* Complete the following *
a. In the order of service, what hymn number is given for the doxology?
b. Copy the order of service word for word from "Prayer of Confession" to "1 – 7 verses)".

Daniel 5 Forfeited grace - a king found wanting
Forfeited grace
A king found wanting
Lord’s Day 17 September 2006, 9.00am
Announcements
Creative silence
The word of God in our midst
Call to worship
He is the living God and He endures forever; His kingdom will not be destroyed, His dominion will never end. He rescues and He saves; He performs signs and wonders in the heavens and on the earth.” (Daniel 6:26-27)
Blessing
Grace and peace to you from God our Father and the Lord Jesus Christ, who gave Himself for our sins to rescue us from the present evil age, according to the will of our God and Father, to whom be glory for ever and ever. Amen. (Galatians 1:3-5)
Doxology Hymn No 635: “Now to Him who loved us”
Prayer of Confession of sin and the Lord’s Prayer
Forgiveness
If you, O Lord, kept a record of sins, O Lord, who could stand? But with you there is forgiveness; therefore you are feared. (Psalm 130:3-4)
Children’s Address
Hymn: “Psalm 19 –The heavens above declare” (Tune Rejoice! 1 – 7 verses)

[Rows for locating text and elements]
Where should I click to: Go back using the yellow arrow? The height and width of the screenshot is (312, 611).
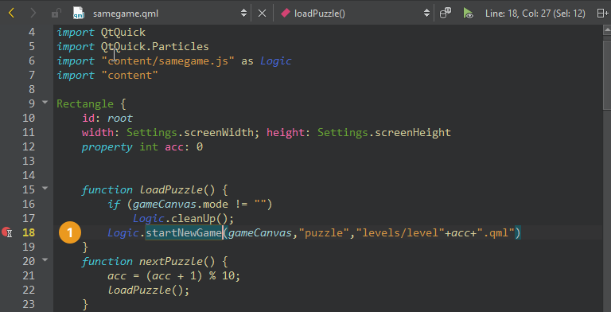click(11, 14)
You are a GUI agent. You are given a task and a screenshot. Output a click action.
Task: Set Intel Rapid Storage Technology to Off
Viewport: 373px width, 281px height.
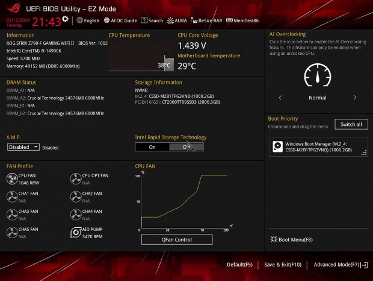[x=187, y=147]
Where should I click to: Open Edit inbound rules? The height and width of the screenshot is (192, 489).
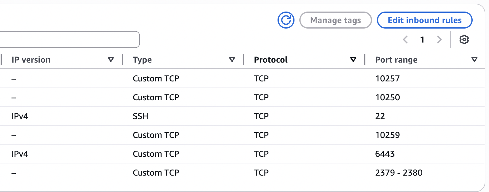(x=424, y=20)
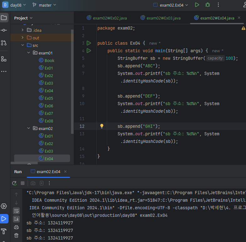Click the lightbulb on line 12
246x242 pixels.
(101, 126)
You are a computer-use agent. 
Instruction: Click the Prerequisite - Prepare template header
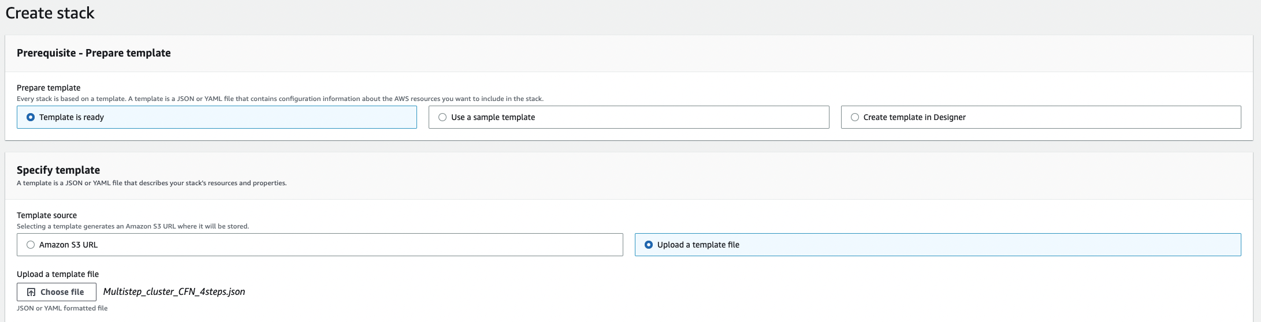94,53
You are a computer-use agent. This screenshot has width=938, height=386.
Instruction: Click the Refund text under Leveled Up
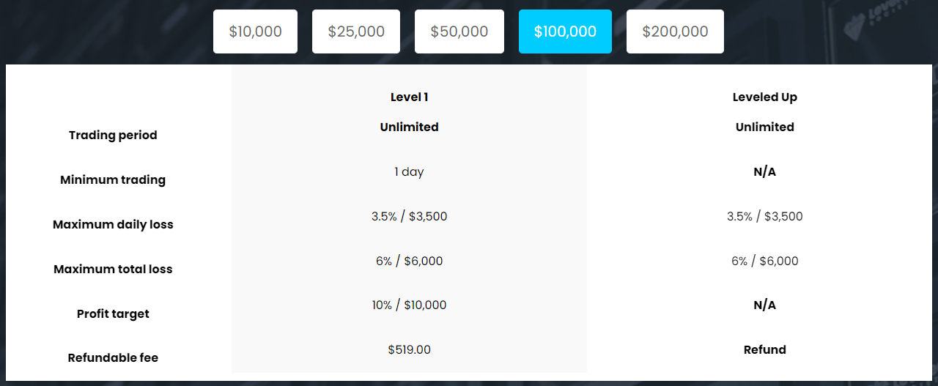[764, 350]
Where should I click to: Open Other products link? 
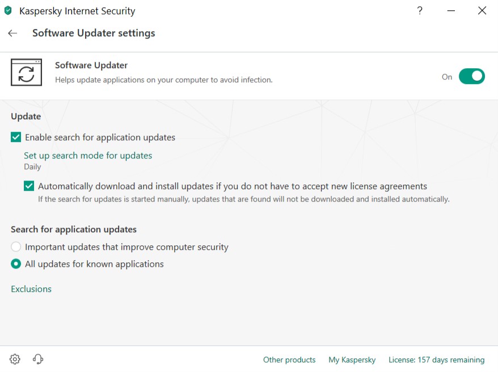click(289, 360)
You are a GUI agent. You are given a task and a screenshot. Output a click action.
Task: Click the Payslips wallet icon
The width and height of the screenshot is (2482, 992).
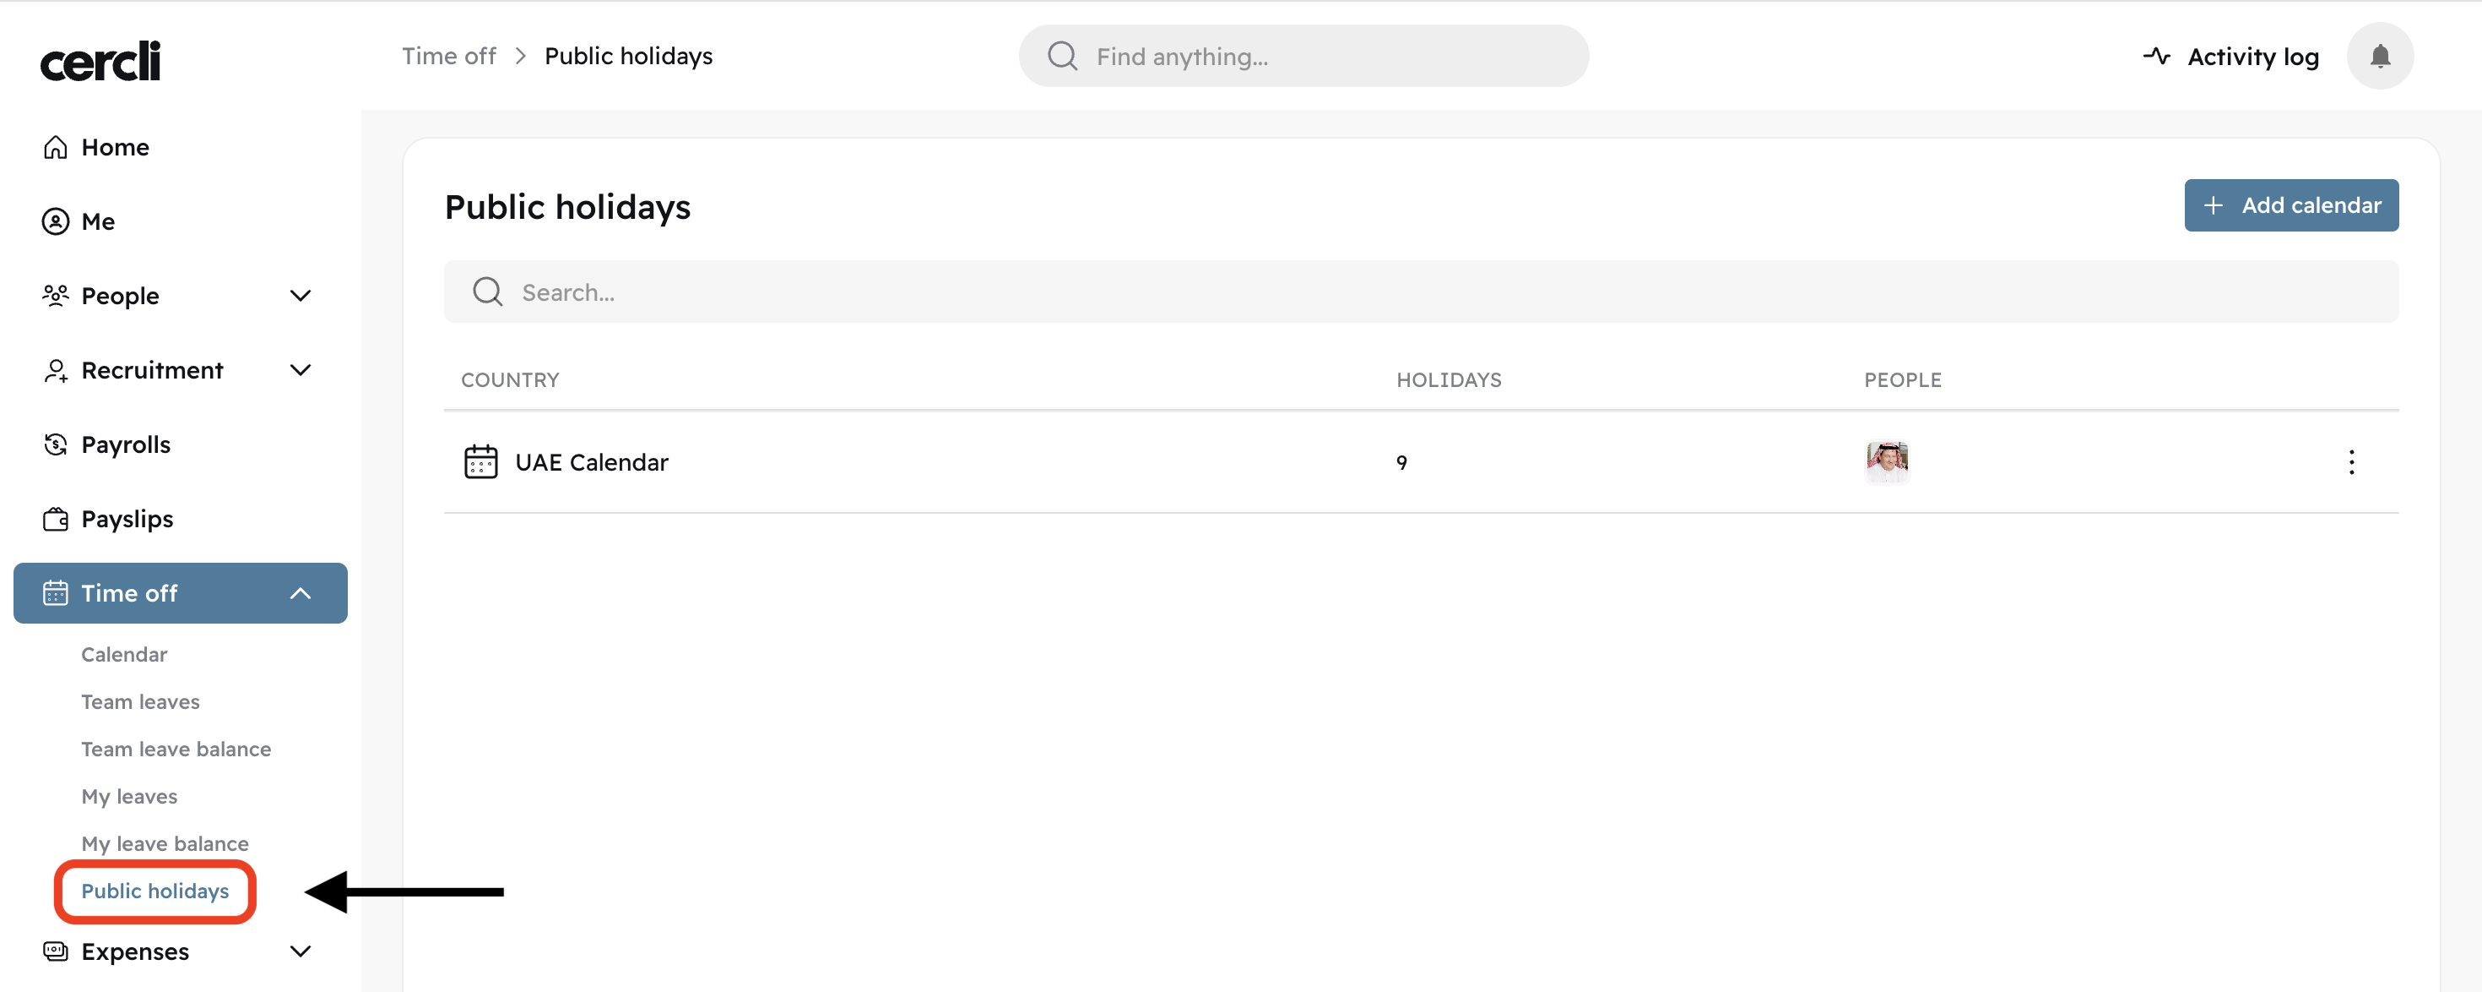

* Per-task answers *
a. Hymn No 635, "Now to Him who loved us."

b.
Prayer of Confession of sin and the Lord’s Prayer
Forgiveness
If you, O Lord, kept a record of sins, O Lord, who could stand? But with you there is forgiveness; therefore you are feared. (Psalm 130:3-4)
Children’s Address
Hymn: “Psalm 19 –The heavens above declare” (Tune Rejoice! 1 – 7 verses)